The housing data has left his firm "second-guessing" about the trajectory of the broader economic recovery in the United States, he said.
A highlight of the past week\’s macroeconomic calendar, the Federal Reserve\’s interest-rate meeting, pointed out on Wednesday what the numbers have been suggesting recently.
Financial conditions have become "less supportive" of economic growth, the policy-setting Federal Open Market Committee (FOMC) said, laying most of the blame on developments "abroad," a clear reference to Europe\’s debt and deficit troubles.
That was a small comfort for traders. "The recent market instability seems to be delaying monetary tightening" and thus the end of easy money, analysts at Barclays Capital wrote in a note to clients.

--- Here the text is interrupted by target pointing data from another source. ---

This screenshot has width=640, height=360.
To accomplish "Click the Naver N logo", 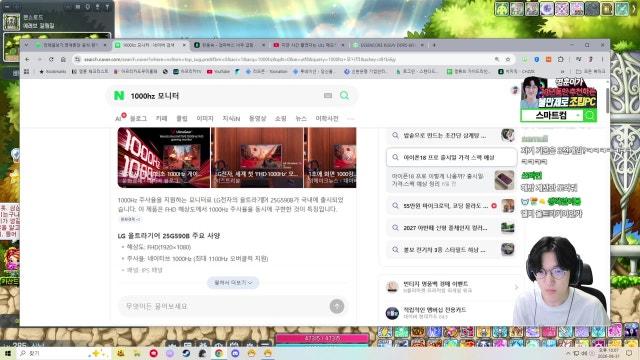I will pos(119,96).
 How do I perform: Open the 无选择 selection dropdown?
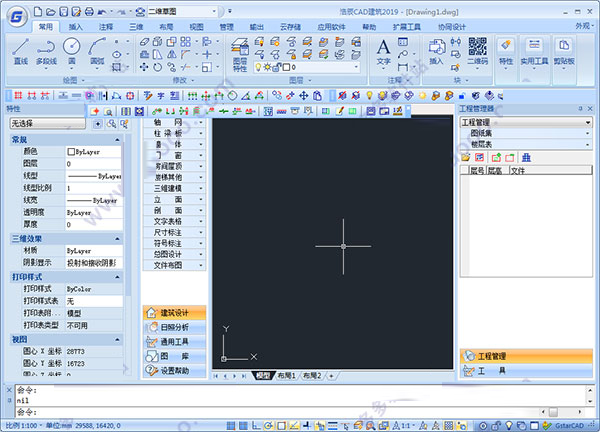(x=47, y=123)
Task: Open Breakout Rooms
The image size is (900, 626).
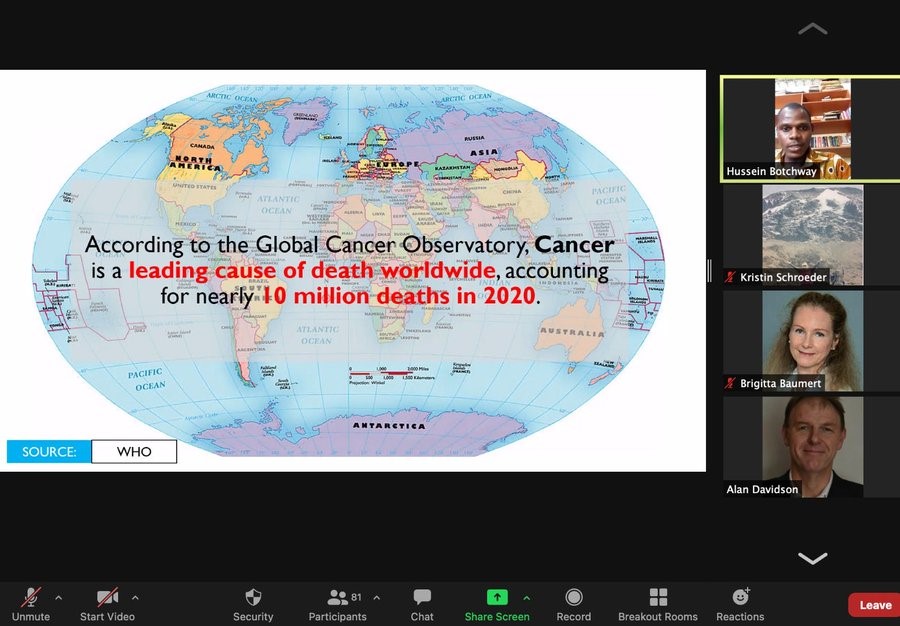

The analysts said they had pushed back their forecast of the next Fed hike of its key interest rate, which has been at virtually zero since December 2008, to next April from September.
"The key question for investors these days is whether the recent market setback spells the end of the global recovery in economic activity and financial markets that began more than a year ago," the Barclays Capital analyts said.
"Our answer to this question is no. The drop in risky asset prices — strikingly similar across all regions and products — looks to us like a healthy correction to markets that had run up extremely rapidly."
Lindsey Piegza at FTN Financial noted the recovery from the worst recession since the Great Depression was moving in fits and starts.
"The data is taking one step forward, one step back, so it\’s very unclear… it seems that a lot of investors are on the sidelines," Piegza said.
"Investors are focusing on what is happening in the news, the sovereign debt crisis, the encouragement from (US President Barack) Obama over to Europe to continue to spend to support the economy, what\’s happening with BP in the Gulf of Mexico — we are seeing all these anecdotal events hampering the mood," she said.